▶ Provided passage
::::

We’ve all seen “life hacks” on social media and YouTube, but are they worthwhile?
According to a new survey, people are actually learning from them — in fact, they’re saving Americans four hours a week, on average. A quarter of those polled say they’re saving six hours a week with the shortcuts.
According to a non-scientific poll of 2,002 Americans that was sponsored by Minute Rice, 71% say they’ve used more of these shortcuts than ever since the start of the pandemic in 2020.
Cooking hacks were the most popular, with more than half of those polled saying they’ve used them to save time in the kitchen. That includes 41% who discovered how to cook meals in advance, and 40% who learned how to more easily peel potatoes by boiling them first.
That said, hackers say it usually takes them three tries to get the trick right.
However, for all the helpful hacks online, there’s more than a fair share of unhelpful clickbait. Many of those supposed hacks just straight-up don’t work. And 67% pf those polled refuse to watch a video or read an article that starts with the headline, “You’ve been doing X wrong!” or “I was today years old when I learned…”
Also, when it comes to life hacks, beware: 44% say an attempted hack has “failed spectacularly,” with one response to a supposed time saver declaring, “Cut my finger off!”
Oh, and don’t let trying to save a few minutes lead you to forego common sense: You can’t charge a cellphone by putting it in the microwave, Einstein.

::::

▶ Information provided
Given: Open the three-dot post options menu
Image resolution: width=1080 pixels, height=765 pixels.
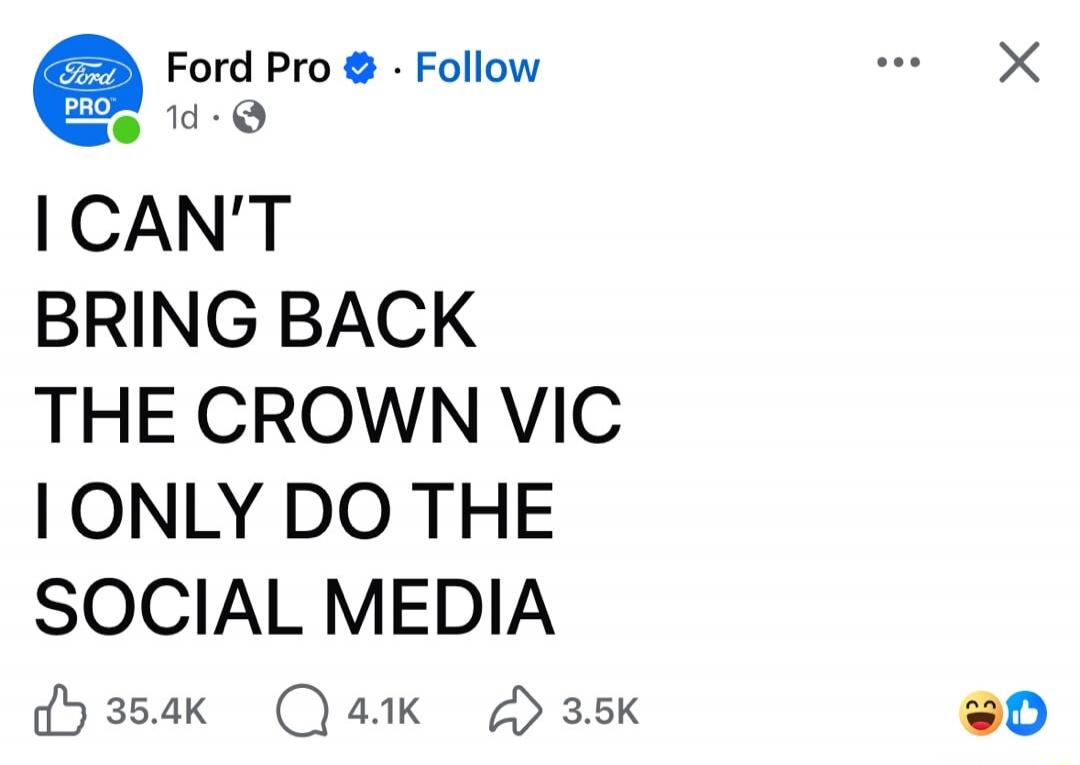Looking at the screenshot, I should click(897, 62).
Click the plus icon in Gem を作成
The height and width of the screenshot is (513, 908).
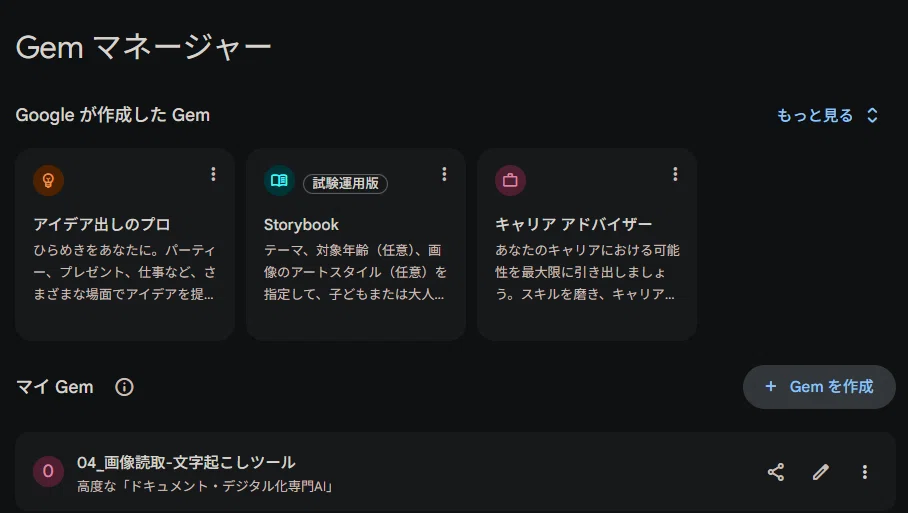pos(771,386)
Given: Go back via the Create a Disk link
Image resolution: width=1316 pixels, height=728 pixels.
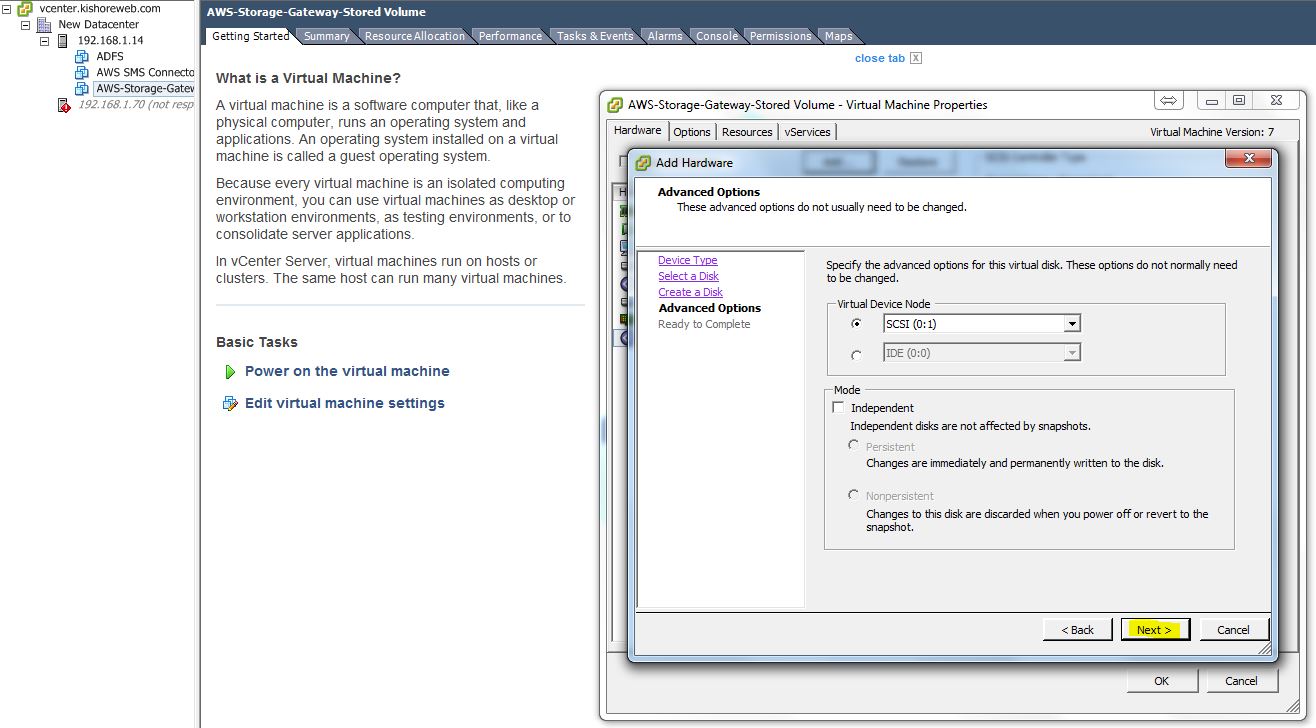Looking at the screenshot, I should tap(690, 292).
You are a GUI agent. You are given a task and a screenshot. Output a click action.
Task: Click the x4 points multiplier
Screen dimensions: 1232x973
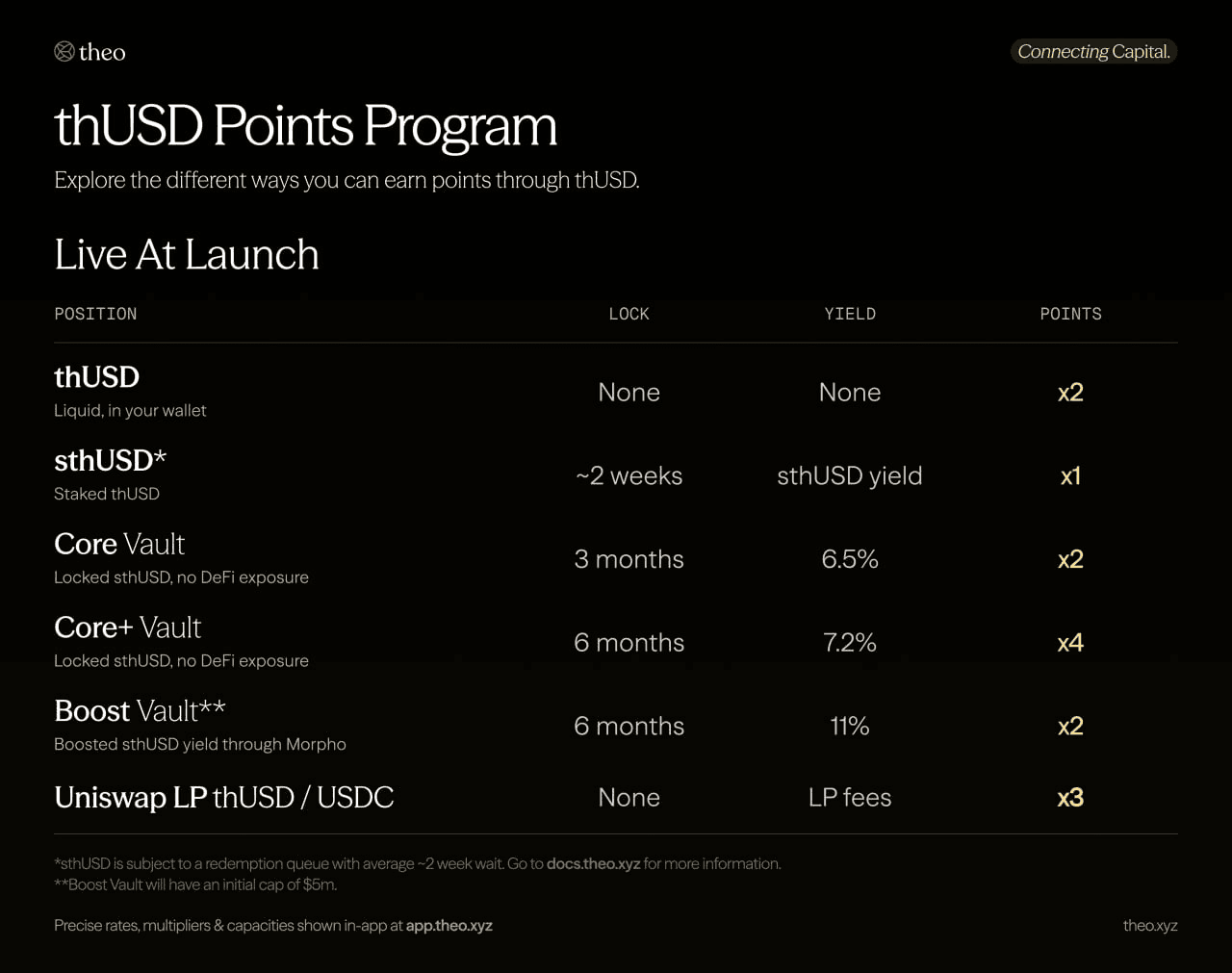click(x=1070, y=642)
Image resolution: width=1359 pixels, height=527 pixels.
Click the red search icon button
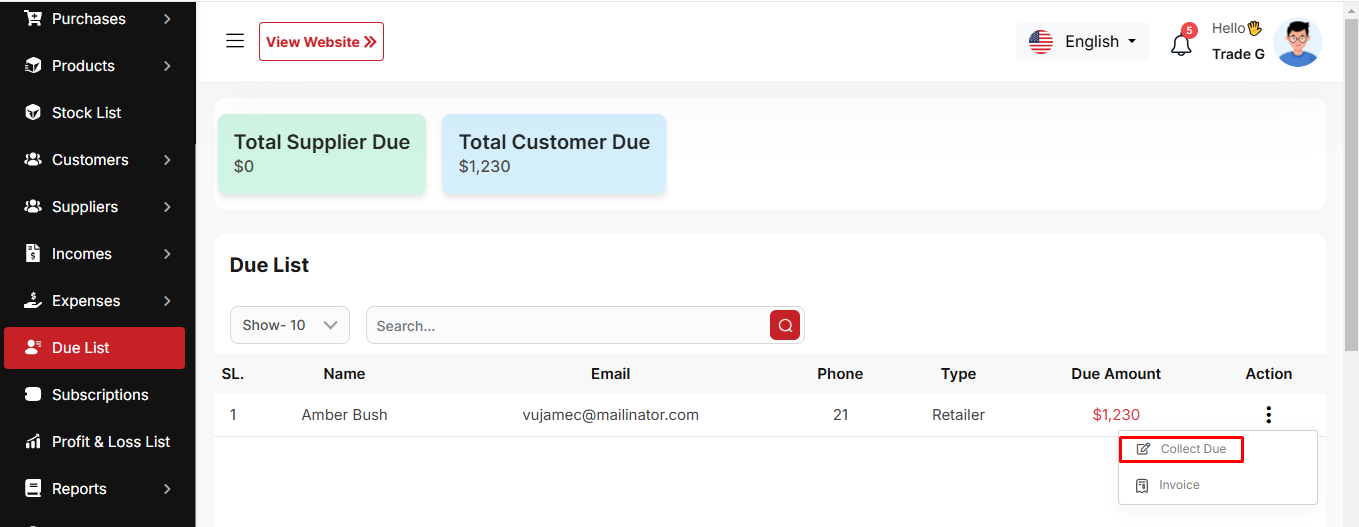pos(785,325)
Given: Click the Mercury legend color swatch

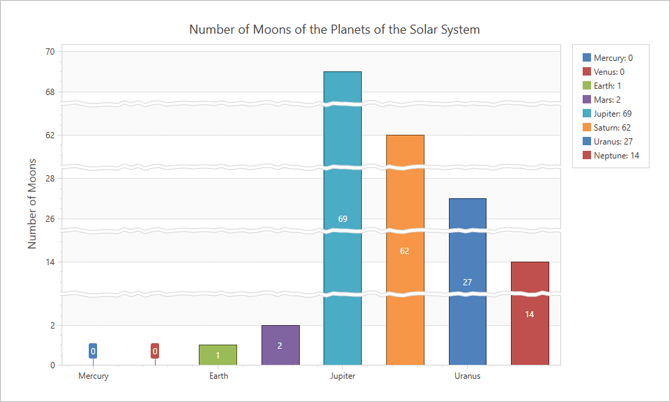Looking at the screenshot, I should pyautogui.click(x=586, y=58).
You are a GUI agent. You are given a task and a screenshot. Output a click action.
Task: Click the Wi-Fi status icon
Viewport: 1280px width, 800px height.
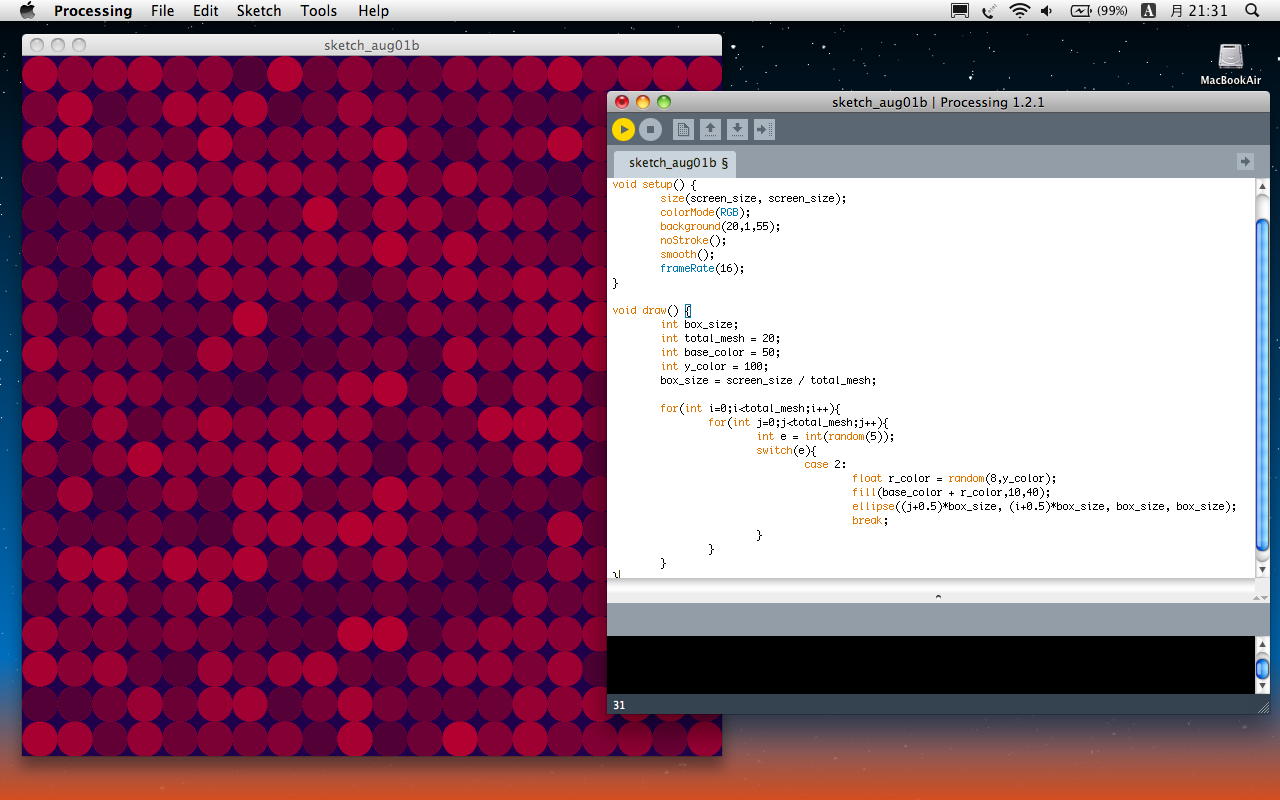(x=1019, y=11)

::::

▶ Task to complete
In the article on life hacks, which company sponsored the poll of 2,002 Americans?

▶ Reply
Minute Rice sponsored the poll.